Settore che per l’80% dipende ancora dalla Francia, da cui proviene la stragrande maggioranza dei vitelli da ingrasso. Proprio la Francia, però, sta vivendo una profonda crisi della zootecnia da carne, a causa del progressivo abbandono del settore e del mancato ricambio generazionale. Inoltre, per l’allevamento francese si è aperto il mercato dei Paesi del Nord Africa. Fenomeni, quelli Oltralpe, che si riflettono sui costi: «Fino a inizio 2024 pagavamo un vitello da ingrasso francese 4 euro al kg, oggi siamo a 7 euro. Il prezzo riconosciuto all’allevatore dal macellatore, invece, è aumentato leggermente, ma non abbastanza da compensare un incremento dei costi così massiccio e da consentire, quindi, a noi allevatori di pianificare la nostra attività in modo solido e fiducioso», spiega Negrisoli.
Gli allevatori italiani e mantovani, quindi, insieme a tutta la filiera sono chiamati a trovare un’alternativa in grado di sostenere il settore che vive – per paradosso – un momento positivo dal punto di vista della domanda, in netta ripresa rispetto all’ultimo decennio.
«Attualmente la carne italiana copre solo il 45% del fabbisogno nazionale. L’obiettivo comune dovrebbe essere raggiungere più autoproduzione possibile, mantenendo i nostri standard di qualità, sicurezza e attenzione al benessere animale, che sono una garanzia per il consumatore - aggiunge il Presidente della Sezione Bovini di Confagricoltura Mantova – Per farlo serve che gli allevatori italiani non abbandonino il settore. Ogni stalla chiusa, infatti, è una stalla chiusa per sempre. Realisticamente, l’unico aspetto su cui si possa agire oggi è quello dei prezzi riconosciuti all’allevatore. Ma serve che tutta la filiera sia sensibile: i macellatori devono fare un passo avanti».

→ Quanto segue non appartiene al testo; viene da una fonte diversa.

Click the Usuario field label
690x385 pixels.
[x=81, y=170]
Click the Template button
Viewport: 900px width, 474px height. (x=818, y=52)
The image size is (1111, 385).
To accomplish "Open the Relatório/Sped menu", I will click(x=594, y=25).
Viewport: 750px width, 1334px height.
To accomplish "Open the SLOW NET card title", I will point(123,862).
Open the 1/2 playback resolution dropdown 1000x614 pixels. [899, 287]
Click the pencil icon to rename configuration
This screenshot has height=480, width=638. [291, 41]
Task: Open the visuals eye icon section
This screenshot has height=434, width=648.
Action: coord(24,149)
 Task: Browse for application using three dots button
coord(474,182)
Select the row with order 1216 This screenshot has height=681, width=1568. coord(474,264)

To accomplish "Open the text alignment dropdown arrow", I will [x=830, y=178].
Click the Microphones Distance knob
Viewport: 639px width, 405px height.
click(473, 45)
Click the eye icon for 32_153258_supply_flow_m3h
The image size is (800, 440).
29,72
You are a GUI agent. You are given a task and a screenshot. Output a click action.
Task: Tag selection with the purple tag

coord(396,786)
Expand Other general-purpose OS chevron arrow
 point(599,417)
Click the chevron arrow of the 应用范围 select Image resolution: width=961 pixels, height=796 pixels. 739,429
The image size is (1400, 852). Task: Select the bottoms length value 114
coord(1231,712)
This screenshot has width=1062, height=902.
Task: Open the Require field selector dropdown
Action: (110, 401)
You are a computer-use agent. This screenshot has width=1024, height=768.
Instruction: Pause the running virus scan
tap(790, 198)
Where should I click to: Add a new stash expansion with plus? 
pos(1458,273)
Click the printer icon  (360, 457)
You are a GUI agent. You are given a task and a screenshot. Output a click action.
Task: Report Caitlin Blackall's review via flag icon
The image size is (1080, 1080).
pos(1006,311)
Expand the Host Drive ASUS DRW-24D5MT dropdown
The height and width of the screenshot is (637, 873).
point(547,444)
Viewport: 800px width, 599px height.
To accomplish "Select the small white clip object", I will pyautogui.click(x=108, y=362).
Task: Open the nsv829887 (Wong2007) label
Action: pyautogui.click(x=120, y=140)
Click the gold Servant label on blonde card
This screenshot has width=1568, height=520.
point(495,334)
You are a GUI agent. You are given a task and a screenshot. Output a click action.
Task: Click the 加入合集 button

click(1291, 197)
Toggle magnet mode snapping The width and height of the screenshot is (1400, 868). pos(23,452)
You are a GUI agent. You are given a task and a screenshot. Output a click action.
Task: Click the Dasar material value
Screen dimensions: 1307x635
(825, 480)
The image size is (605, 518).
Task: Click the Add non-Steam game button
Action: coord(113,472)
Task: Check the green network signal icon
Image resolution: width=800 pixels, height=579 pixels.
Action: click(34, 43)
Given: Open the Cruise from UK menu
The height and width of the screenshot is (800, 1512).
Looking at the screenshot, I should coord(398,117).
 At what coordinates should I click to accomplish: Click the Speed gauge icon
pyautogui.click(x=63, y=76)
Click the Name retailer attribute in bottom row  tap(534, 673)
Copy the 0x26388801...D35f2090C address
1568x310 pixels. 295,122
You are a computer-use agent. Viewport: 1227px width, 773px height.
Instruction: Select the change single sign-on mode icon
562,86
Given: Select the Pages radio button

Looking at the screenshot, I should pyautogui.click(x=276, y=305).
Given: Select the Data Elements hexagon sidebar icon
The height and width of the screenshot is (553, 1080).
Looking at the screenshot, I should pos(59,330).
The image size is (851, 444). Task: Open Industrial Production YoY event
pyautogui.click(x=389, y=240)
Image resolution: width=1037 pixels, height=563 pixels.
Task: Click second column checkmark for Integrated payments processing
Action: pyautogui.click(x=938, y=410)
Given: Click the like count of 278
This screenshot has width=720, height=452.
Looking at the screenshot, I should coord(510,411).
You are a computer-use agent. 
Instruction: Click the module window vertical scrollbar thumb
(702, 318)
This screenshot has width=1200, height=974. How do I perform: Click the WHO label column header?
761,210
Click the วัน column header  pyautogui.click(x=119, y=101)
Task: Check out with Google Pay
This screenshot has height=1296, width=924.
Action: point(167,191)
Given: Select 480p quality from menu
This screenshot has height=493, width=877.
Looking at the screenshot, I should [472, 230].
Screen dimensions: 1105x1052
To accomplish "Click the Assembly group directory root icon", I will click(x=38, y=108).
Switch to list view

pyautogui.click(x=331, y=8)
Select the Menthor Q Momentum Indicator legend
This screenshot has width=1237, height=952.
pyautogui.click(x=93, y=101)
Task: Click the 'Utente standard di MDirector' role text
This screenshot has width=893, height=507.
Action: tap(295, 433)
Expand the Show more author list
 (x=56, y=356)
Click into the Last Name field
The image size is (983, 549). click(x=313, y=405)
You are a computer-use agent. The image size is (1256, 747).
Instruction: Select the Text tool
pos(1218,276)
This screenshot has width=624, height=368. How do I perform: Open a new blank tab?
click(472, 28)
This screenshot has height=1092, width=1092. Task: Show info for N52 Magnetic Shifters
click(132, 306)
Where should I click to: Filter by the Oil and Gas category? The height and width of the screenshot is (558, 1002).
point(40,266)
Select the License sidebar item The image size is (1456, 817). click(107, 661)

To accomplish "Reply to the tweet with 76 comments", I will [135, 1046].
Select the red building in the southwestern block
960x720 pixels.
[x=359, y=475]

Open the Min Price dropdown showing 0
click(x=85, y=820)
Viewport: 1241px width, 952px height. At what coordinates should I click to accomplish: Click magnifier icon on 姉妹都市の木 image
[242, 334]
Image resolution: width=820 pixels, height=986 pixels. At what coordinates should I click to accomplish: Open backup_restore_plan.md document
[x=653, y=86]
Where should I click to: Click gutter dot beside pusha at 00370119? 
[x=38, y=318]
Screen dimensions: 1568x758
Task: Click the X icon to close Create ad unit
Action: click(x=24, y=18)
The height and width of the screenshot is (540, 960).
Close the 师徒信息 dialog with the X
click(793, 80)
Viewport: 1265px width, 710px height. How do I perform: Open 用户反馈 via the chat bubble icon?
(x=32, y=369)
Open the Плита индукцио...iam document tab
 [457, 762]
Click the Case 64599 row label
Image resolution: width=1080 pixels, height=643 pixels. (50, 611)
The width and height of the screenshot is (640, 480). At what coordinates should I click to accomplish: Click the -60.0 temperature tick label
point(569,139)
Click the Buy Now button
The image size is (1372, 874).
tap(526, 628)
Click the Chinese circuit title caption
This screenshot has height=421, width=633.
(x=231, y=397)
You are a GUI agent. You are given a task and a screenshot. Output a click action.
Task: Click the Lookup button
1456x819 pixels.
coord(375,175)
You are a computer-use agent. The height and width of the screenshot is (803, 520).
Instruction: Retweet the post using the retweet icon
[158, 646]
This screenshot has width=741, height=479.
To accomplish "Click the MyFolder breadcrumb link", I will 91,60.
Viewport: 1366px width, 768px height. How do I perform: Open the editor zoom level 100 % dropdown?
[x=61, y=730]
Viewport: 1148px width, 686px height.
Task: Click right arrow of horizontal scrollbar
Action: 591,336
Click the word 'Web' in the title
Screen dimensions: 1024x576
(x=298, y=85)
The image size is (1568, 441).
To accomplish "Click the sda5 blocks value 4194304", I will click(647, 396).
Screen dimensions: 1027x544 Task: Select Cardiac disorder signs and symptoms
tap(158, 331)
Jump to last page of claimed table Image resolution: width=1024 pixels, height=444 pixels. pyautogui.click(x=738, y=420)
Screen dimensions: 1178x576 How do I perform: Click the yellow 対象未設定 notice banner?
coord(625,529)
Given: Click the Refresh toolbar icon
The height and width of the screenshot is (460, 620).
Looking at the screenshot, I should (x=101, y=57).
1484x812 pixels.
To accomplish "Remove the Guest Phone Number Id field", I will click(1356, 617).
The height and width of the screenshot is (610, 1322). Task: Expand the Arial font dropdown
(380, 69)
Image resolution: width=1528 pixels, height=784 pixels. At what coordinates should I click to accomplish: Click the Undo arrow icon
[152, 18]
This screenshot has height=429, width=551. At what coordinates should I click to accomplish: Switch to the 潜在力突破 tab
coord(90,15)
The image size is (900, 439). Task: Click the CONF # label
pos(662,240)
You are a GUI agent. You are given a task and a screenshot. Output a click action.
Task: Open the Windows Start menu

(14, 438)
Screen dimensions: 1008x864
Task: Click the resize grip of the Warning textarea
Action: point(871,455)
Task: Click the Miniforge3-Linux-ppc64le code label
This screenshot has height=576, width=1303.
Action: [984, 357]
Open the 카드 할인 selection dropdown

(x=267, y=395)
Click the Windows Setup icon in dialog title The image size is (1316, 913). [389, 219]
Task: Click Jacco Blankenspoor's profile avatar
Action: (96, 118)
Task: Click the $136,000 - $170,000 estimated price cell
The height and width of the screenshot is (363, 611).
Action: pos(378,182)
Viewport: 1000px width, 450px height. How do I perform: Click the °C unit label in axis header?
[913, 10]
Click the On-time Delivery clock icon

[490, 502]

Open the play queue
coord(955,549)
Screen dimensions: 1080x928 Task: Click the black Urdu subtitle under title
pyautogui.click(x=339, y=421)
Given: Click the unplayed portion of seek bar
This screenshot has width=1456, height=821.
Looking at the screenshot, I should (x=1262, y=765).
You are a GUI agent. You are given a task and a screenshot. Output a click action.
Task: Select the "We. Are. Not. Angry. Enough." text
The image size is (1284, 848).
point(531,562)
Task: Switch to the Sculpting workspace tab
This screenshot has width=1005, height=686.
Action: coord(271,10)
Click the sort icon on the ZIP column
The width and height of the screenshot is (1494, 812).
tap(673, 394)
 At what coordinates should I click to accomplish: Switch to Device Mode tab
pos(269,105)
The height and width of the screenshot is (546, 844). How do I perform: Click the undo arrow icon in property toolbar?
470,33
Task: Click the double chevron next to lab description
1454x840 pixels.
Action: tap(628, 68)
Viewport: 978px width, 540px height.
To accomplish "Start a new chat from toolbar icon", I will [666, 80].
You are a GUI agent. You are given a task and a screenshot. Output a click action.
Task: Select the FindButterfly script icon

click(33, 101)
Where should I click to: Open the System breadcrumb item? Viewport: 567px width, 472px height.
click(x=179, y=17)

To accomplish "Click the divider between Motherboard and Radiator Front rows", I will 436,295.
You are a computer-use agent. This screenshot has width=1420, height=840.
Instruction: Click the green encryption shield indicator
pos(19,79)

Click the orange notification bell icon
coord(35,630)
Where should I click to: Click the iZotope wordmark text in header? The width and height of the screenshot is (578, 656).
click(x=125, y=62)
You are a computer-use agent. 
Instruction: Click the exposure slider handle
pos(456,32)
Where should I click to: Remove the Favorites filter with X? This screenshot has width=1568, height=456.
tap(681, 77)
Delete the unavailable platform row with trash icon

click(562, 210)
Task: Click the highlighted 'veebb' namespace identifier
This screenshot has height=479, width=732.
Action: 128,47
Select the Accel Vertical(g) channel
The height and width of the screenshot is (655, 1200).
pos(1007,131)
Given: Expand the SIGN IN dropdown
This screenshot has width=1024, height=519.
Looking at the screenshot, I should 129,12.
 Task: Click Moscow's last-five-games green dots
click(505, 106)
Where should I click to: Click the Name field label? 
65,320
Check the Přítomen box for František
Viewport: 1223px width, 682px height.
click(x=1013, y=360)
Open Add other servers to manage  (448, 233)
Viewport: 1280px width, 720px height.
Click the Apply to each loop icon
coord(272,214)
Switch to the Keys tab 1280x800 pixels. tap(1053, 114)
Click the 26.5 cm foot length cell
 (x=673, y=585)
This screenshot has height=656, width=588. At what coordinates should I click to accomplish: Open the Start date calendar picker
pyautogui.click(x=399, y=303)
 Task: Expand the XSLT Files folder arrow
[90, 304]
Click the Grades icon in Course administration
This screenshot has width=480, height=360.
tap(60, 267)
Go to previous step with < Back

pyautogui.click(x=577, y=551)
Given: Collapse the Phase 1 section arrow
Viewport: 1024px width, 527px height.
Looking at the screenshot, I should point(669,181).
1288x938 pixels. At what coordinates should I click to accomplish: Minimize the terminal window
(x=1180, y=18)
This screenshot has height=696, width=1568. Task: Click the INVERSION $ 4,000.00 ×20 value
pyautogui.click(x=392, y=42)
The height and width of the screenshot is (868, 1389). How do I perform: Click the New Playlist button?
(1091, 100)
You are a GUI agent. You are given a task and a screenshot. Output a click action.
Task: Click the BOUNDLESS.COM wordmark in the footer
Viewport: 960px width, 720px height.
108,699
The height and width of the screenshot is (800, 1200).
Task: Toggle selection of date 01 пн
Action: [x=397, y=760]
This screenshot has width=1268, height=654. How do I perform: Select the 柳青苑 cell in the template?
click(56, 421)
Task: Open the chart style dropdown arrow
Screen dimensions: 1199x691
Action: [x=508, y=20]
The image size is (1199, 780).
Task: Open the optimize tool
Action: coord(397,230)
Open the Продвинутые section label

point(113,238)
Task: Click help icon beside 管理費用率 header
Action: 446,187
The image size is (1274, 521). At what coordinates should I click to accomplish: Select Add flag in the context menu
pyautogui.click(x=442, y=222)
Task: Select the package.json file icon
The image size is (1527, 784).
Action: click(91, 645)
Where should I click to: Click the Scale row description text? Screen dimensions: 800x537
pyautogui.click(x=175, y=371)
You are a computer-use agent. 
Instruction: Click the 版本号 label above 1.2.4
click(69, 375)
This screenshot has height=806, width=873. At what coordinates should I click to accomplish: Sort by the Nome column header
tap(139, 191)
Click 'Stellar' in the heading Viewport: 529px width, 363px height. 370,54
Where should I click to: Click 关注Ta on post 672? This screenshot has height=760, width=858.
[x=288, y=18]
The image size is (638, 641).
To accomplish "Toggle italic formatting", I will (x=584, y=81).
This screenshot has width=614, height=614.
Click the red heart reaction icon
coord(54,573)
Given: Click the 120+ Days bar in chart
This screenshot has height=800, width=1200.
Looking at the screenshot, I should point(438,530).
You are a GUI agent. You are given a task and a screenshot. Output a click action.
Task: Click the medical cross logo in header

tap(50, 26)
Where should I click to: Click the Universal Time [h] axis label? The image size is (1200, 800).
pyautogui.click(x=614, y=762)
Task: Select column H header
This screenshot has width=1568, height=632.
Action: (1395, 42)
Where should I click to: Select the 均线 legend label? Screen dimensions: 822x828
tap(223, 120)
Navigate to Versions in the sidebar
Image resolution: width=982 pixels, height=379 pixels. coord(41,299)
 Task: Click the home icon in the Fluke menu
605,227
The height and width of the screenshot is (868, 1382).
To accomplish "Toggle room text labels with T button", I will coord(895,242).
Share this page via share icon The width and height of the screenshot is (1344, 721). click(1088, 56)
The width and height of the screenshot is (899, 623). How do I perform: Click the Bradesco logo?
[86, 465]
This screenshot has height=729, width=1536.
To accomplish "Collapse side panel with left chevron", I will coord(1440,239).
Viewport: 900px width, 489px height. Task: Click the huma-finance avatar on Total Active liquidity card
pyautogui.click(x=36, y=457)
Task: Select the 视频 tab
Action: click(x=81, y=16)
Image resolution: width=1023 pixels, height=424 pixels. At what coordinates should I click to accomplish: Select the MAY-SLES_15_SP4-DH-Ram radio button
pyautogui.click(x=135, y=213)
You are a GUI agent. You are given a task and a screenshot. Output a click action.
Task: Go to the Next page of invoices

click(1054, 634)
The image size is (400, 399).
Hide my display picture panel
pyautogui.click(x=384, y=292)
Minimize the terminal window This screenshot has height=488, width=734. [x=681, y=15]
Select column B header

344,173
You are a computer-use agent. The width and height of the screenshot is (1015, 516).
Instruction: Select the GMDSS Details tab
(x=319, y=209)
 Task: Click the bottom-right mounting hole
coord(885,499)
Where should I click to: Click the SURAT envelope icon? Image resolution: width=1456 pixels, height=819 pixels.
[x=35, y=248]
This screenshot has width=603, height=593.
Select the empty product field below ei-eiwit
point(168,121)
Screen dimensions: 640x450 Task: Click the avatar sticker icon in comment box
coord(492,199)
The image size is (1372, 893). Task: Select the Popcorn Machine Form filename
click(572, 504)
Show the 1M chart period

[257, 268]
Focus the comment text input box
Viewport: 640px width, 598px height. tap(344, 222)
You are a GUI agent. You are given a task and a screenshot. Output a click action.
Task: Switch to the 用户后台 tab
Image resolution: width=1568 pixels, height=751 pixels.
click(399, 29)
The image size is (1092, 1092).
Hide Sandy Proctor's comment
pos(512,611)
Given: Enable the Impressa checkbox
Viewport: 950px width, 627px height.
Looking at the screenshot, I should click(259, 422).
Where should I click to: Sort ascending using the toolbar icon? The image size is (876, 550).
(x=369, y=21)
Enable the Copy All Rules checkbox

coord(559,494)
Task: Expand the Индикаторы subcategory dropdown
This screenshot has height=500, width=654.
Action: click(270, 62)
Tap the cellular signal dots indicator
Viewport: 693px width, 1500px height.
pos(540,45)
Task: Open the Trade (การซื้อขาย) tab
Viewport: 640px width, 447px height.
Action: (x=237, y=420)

Guardando in prospettiva, poi, c’è bisogno di lavorare a una filiera interamente italiana, che ci renda indipendenti dalle oscillazioni del comparto francese. «È un percorso lungo e non facile. – ammette Negrisoli – Gli ostacoli sono molteplici. La linea vacca-vitello presenta i suoi limiti perché le vacche da latte non sono geneticamente strutturate come quelle da carne. La più grande filiera italiana, quella sarda, invece è attualmente in difficoltà perché bloccata dalla dermatite bovina. La strada da percorrere nell’immediato per evitare che gli allevatori di bovini da carne italiani abbandonino questa professione resta, quindi, principalmente quella dell’adeguamento dei prezzi al macello».